> **Complete the following**:
**a.** Answer these three questions from the Haddington Show thread:
(i) What is the name of the new venue that horsebenny asks about in the first post?
(ii) On what kind of surface was the car parking at the new venue, according to applestroodle?
(iii) What does applestroodle say the committee, stewards and helpers all are?
**b.** Name every user in the Haddington Show thread whose entry includes a written message.
**c.** In the Haddington Show thread, why does applestroodle say the old venue was not suitable?

> **Quoted text**:
◇ ◇ ◇
# Haddington Show



## horsebenny (1 July 2013)

Did anyone go to the show at the new East Fortune venue? I was only spectating this time but I much prefer the old venue, with all the piled up tyres and concrete it was like the show was being held in a scrap yard! Hope they move it back....


----------



## sarahann1 (1 July 2013)

Was it the old airfield? Never went, but being a plane geek I'd have loved that, it's a lovely airfield


----------



## horsebenny (1 July 2013)

Yes it was - great as an airfield but not as a showground, everything felt 'crammed in' to the grass spaces between the runways...odd choice for a show venue in my view...


----------



## MotherOfChickens (1 July 2013)

better than having to bus people in because the ground is so bad? tbf they didn't realise it would be dry this year.


----------



## applestroodle (1 July 2013)

I thought the new venue was fantastic. The old venue was not suitable as the river overflowed with any heavy rein. Last years was canceled due to heavy rain and I seem to remember the road was actually closed. 
The new venue has much more room and car parking on hard standing. The horse part did lack atmosphere but I think maybe people didn't realise it was there. Ground was great and so easy for parking. I hope they keep it there.


----------



## horsebenny (1 July 2013)

We thought the whole place lacked atmosphere and felt more like a funfair than an agricultural show, but maybe that's the lucrative market they are going for. I agree the show had to move because of the number of cancellations but we'll not bother going if it's in the same place next year.


----------



## Quadro (1 July 2013)

Is it not much better to have it somewhere where the chances of it getting cancelled are much less? I thought it was fine! Minor tweaks are needed but that can be said of any show/event!
Q


----------



## horsebenny (1 July 2013)

Yes, I agree the location had to change but I think this one was a mistake, still me and my group who went seem to be in the minority here, I guess everyone looks for different things.


----------



## applestroodle (1 July 2013)

Such a shame horsebenny you didn't enjoy it. The Haddington show committee have worked very hard to bring it all together and i think have done such a good job recovering from previous losses and cancelations. All the committee, stewards and helpers are all volunteers. Remember it's not just a horse show its an agricultural show...


----------



## Elf On A Shelf (1 July 2013)
◇ ◇ ◇
> **Recorded data**:

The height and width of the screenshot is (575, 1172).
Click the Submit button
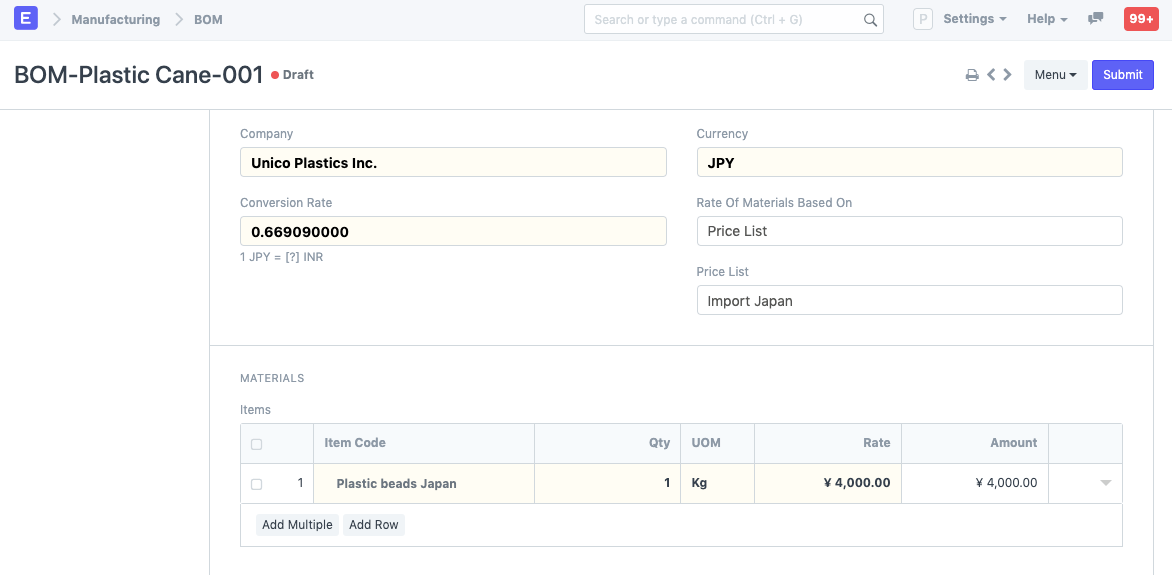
◇ ◇ ◇
> **Outputs for the tasks**:
**a.**
(i) East Fortune
(ii) Hard standing
(iii) Volunteers

**b.** horsebenny, sarahann1, MotherOfChickens, applestroodle, Quadro

**c.** The river overflowed with any heavy rain. Last year's show was canceled because of heavy rain, and applestroodle recalls that the road was closed.